Besides that, there are several studies take into consideration other sources such as price 
of the product to be the additional feature with the aim to increase the accuracy rate of the 
classification model [9-10]. However, this study solely consider text from title of products. Previously, 
it was found that the properties of product title classification are different from those of text classification 
where stemming and stop-word removal are not needed in dealing with product titles [3]. This study is in the 
same direction, sharing the same spirit of keeping model simplicity and interpretability. The difference is the 
previous studies focused on properties of product titles, which involve transforming each pair of word tokens 
from the text sequences to useful features. In this paper, the authors main purpose is identifying the most 
suitable classification models to deal with short-text data especially involving e-commerce product titles. 
The classification of e-commerce products based on title of a product can be done using supervised learning 
model.

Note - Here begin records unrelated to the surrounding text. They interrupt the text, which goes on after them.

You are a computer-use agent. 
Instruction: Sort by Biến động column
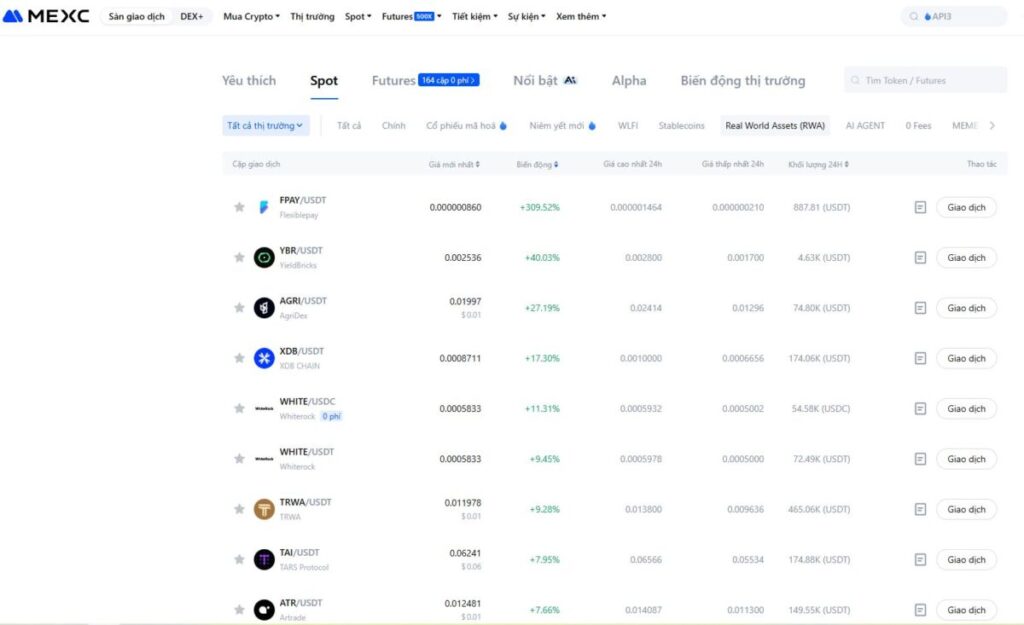(537, 165)

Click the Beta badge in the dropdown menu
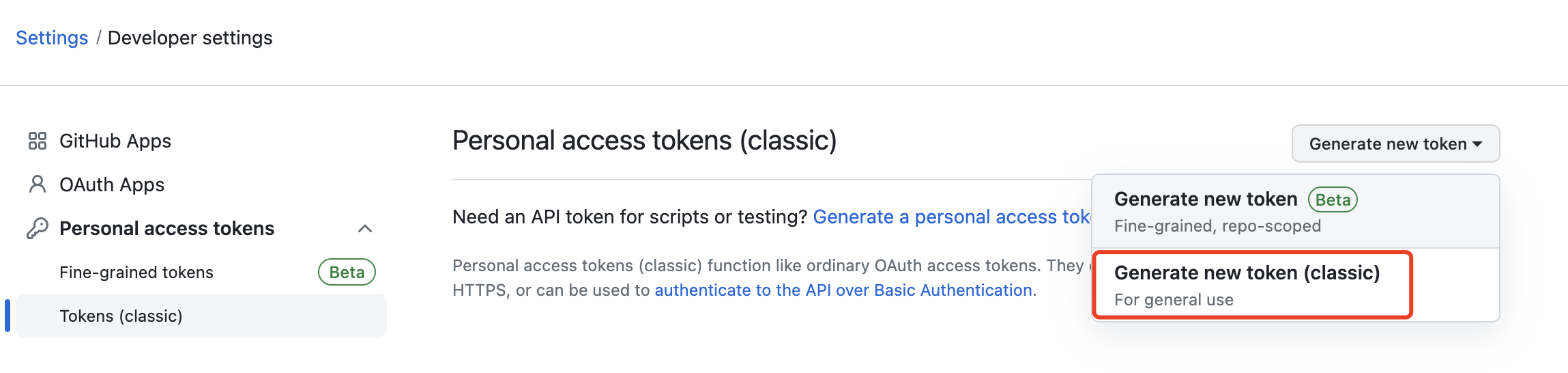[x=1333, y=199]
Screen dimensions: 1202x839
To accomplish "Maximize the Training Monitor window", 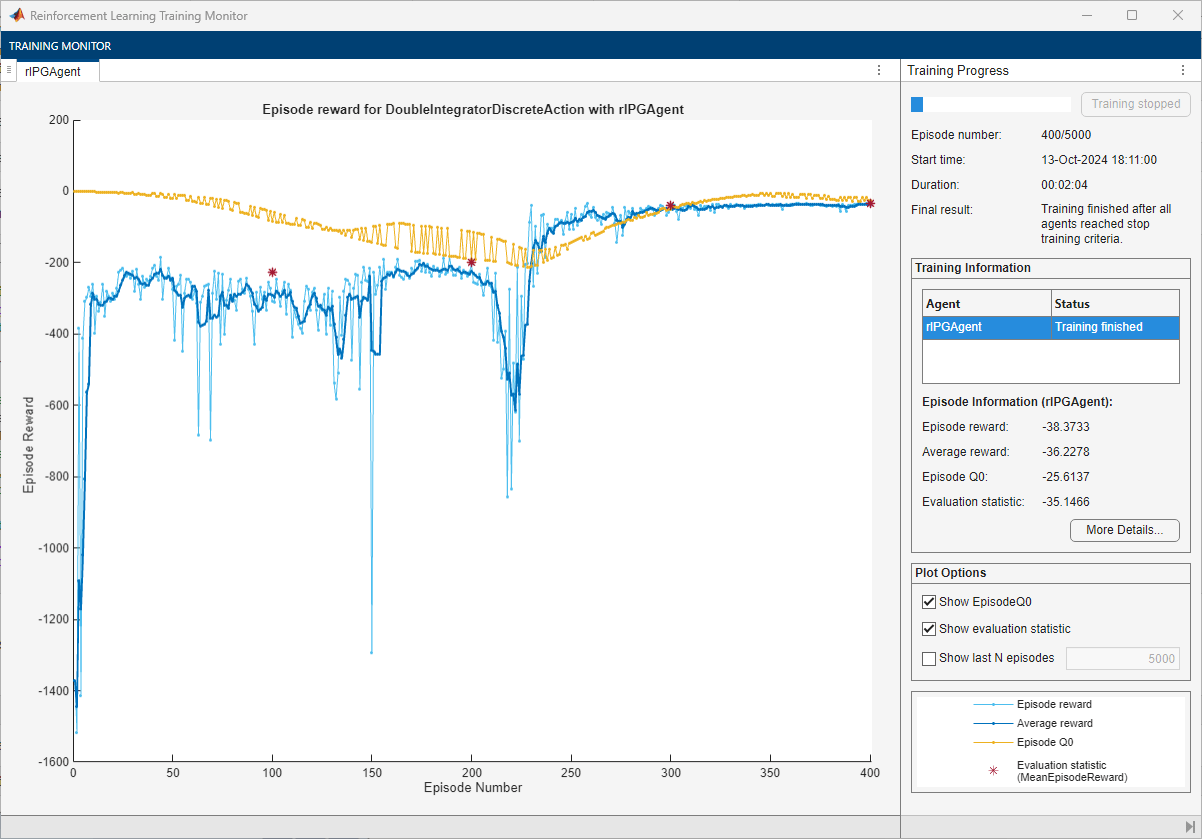I will (x=1131, y=16).
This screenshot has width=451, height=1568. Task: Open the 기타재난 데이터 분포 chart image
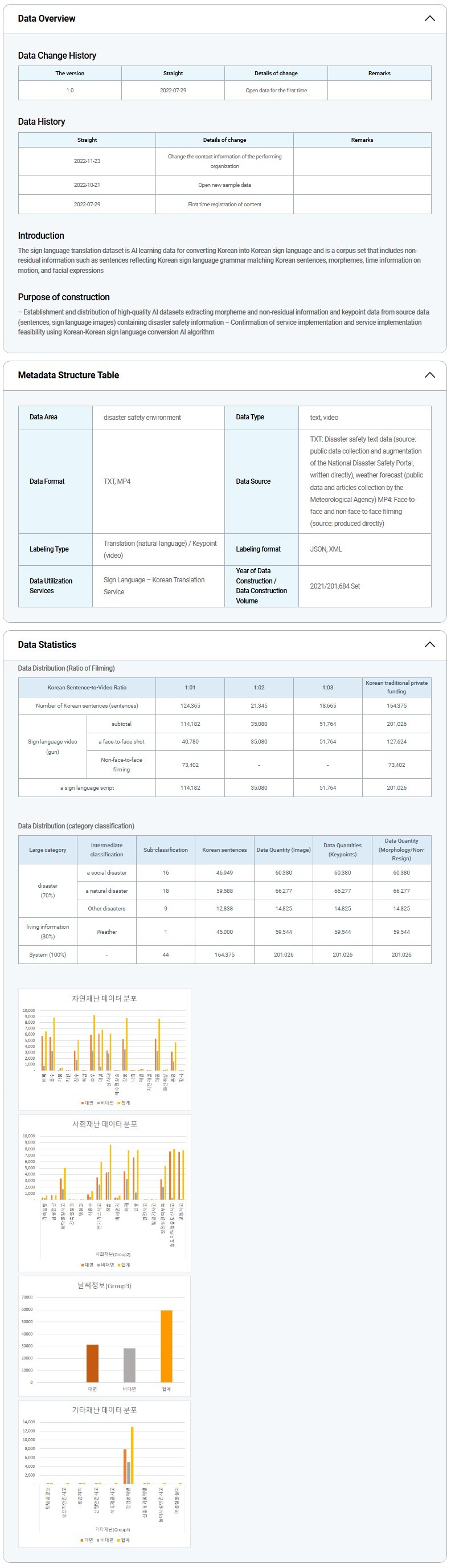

A supervised learning model is able to solve classification problems because the goal is to make the 
computer learns a classification system that has been created. There are various kind of supervised learning 
models have been applied in many fields of studies such as pattern recognition [11], natural language 
processing [12], market segmentation [13] and bioinformatics [14]. Nevertheless, the comparison between 
well-known supervised learning models including Naive Bayes, K-Nearest Neighbor (KNN), Decision Trees, 
Support Vector Machine (SVM) and Random Forest is not yet to be seen in a research related to product title 
classification. It is crucial to evaluate the performance of each model because the results provide useful 
information about the best model to classify this kind of data. Hence, this paper aims to compare the 
performance of supervised learning models which are Naive Bayes, KNN, Decision Trees, SVM and 
Random Forest in classifying title of e-commerce products. The rest of this paper is organized as follows: 
Section 2 describes researches related to product title classification; Section 3 presents the research 
methodology includes description of data sets and research design used in the study; Section 4 shows the 
results obtain from the comparison of the supervised learning models towards e-commerce product 
classification; Section 5 concludes the findings from the research. 


2. RESEARCH METHOD 
2.1. Data description 

Department of Statistics Malaysia (DOSM) has collected product information from one of the major 
online store website through STATSBDA project known as Price Intelligence (PI) using its prototype web 
scraper. A few leaf nodes were used to represent the chosen categories from the browse tree of the website. 
Table | presents the description of the two corpora selected for this research which are fresh food and 
household products data sets. The five categories under Fresh Food data set are fresh meat & poultry, 
fish & seafood, bakery, fresh fruits, and noodles. On the other hand, the five categories under Household data 
set are toilet cleaner, air freshener, floor cleaners, light bulbs, and household sundries. 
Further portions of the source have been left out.